To ensure that tasks are isolated from interrupts, the RTOS promotes interrupt handling to a schedulable thread context. In Boomerang, all real-time interrupts are associated with a source entity. The source entity is a task awaiting I/O completion (e.g., via a blocking read() system call), or a system thread awaiting a kernel event. All such entities have a corresponding Main VCPU.
A top half handler executes when an interrupt occurs, and determines the corresponding source entity. The top half then inserts into a system ready queue an IO VCPU with a dynamically calculated budget and period. These values are derived from the source entity associated with the interrupt. Finally, the interrupt is acknowledged, and all subsequent handling occurs in a bottom half thread context, when the corresponding IO VCPU is scheduled.
Each IO VCPU in Boomerang's RTOS is given a utilization bound, U I O . There is one IO VCPU for each device class, with classes existing for USB, networking, ATA, and GPIO devices, among others. When an IO VCPU is added to the scheduler ready queue, its budget is set to U I O ×T Main and its period is set to T Main , where T Main is the period of the Main VCPU of the source entity associated with the interrupt. The RTOS is then able to correctly schedule bottom half interrupt handlers at the priority of the source task running on a Main VCPU. This contrasts with systems such as Linux, which schedule bottom halves (a.k.a., tasklets or softirqs) at priorities that are not tied to the source of corresponding interrupts.

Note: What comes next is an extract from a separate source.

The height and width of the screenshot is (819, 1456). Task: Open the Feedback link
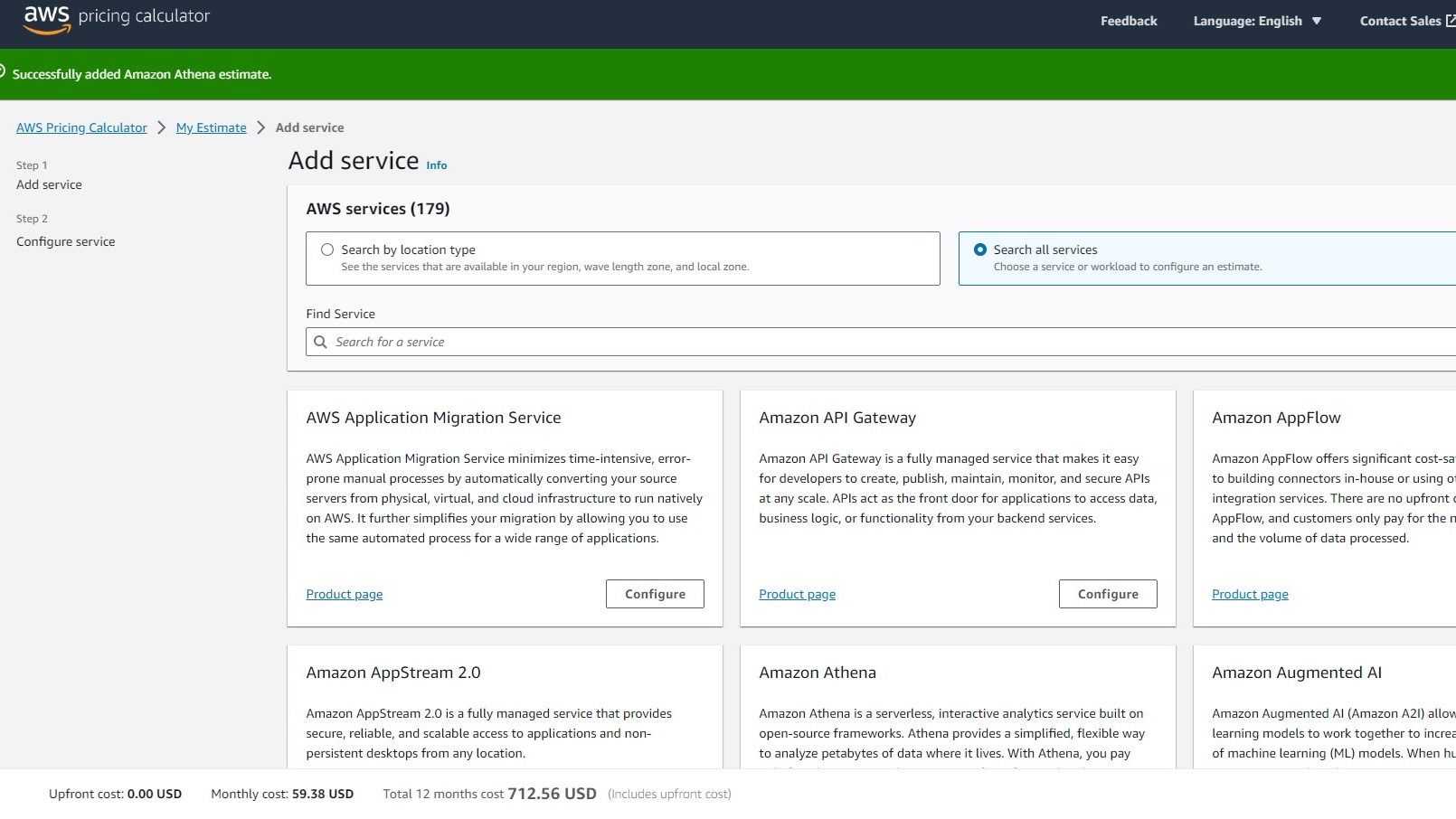coord(1127,20)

The mapping of tasks and interrupt handlers to Main and IO VCPUs, respectively, allows the RTOS to use different policies for VCPU time management. While Main VCPUs default to Sporadic Servers, IO VCPUs implement a simpler scheme. They dynamically derive a budget from the Main VCPUs they serve, as this avoids the overhead of maintaining replenishment lists for short-lived interrupt service routines (ISRs). This budget is eligible for use as long as the sustained IO VCPU's utilization does not exceed U I O . This policy is shown to be effective for short-lived interrupt service routines (ISRs), which would fragment a Sporadic Server budget.
Boomerang's RTOS requires reprogramming of hardware timers in one-shot mode, to determine the next system event. This is similar to Linux's tickless operation. As IO VCPUs only have one budget replenishment to consider, rather than a list, this leads to reduced timer reprogramming overhead.

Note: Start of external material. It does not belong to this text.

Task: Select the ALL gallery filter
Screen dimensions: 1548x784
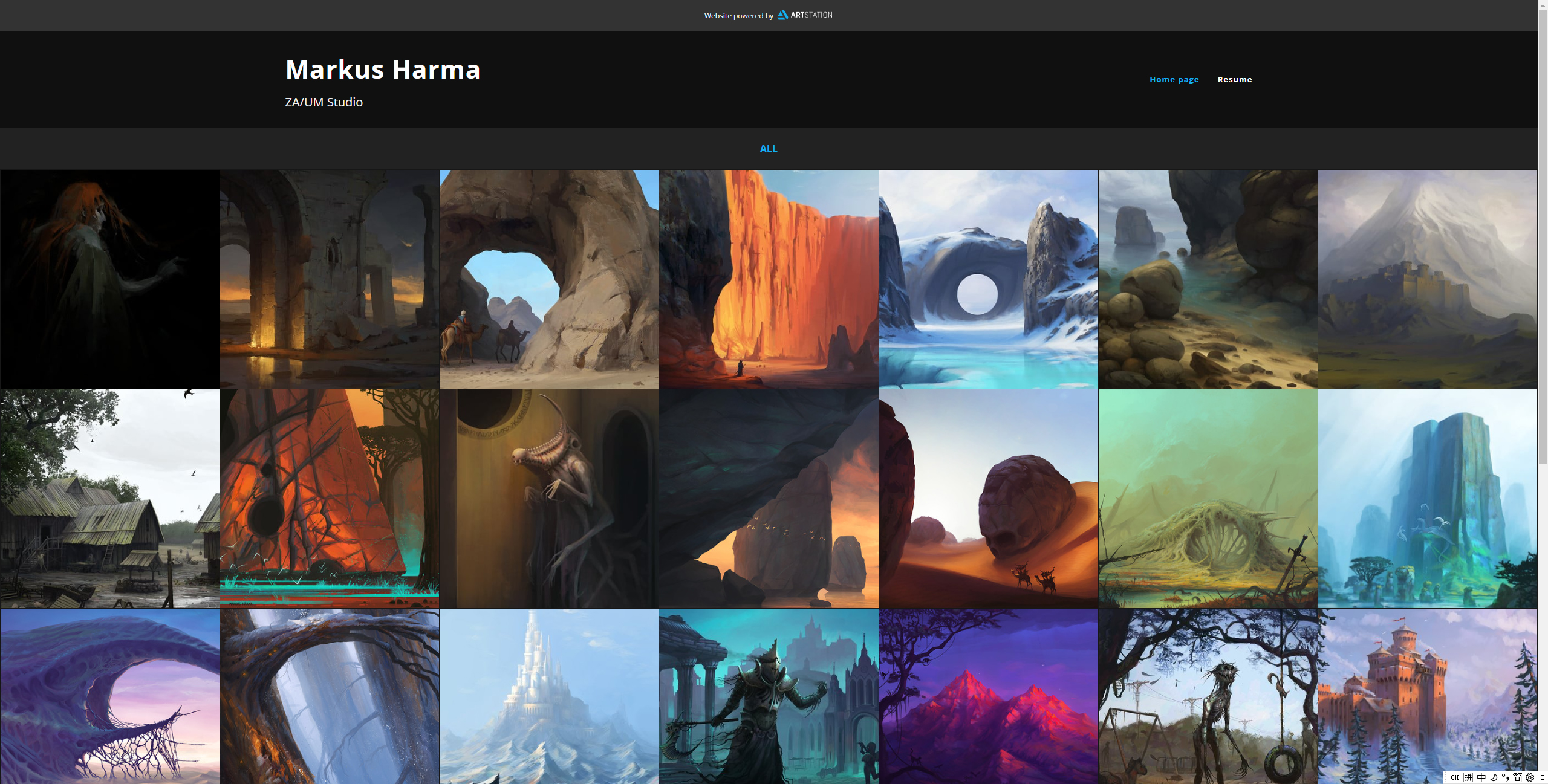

Note that a traditional multiplexing hypervisor manages the execution of VCPUs on behalf of all guests. In Boomerang, VCPUs exist only in the RTOS. A non-real-time (legacy) OS running in a separate guest domain is able to schedule its own tasks directly on its assigned PCPUs.
Communication Model
Control flow in Boomerang is influenced by the path of data, which originates and ends with a device. Data flow involves a pipeline of communicating tasks. Each task processes its input data to produce output, either for devices or subsequent tasks in the pipeline. This leads to a communication model characterized by: (1) the interarrival times of tasks in the pipeline, (2) inter-task buffering, and (3) each tasks' access pattern to communication buffers.
Periodic versus Aperiodic Tasks. Aperiodic tasks have irregular interarrival times, influenced by the arrival of data. Similarly, interrupts occur when devices complete I/O.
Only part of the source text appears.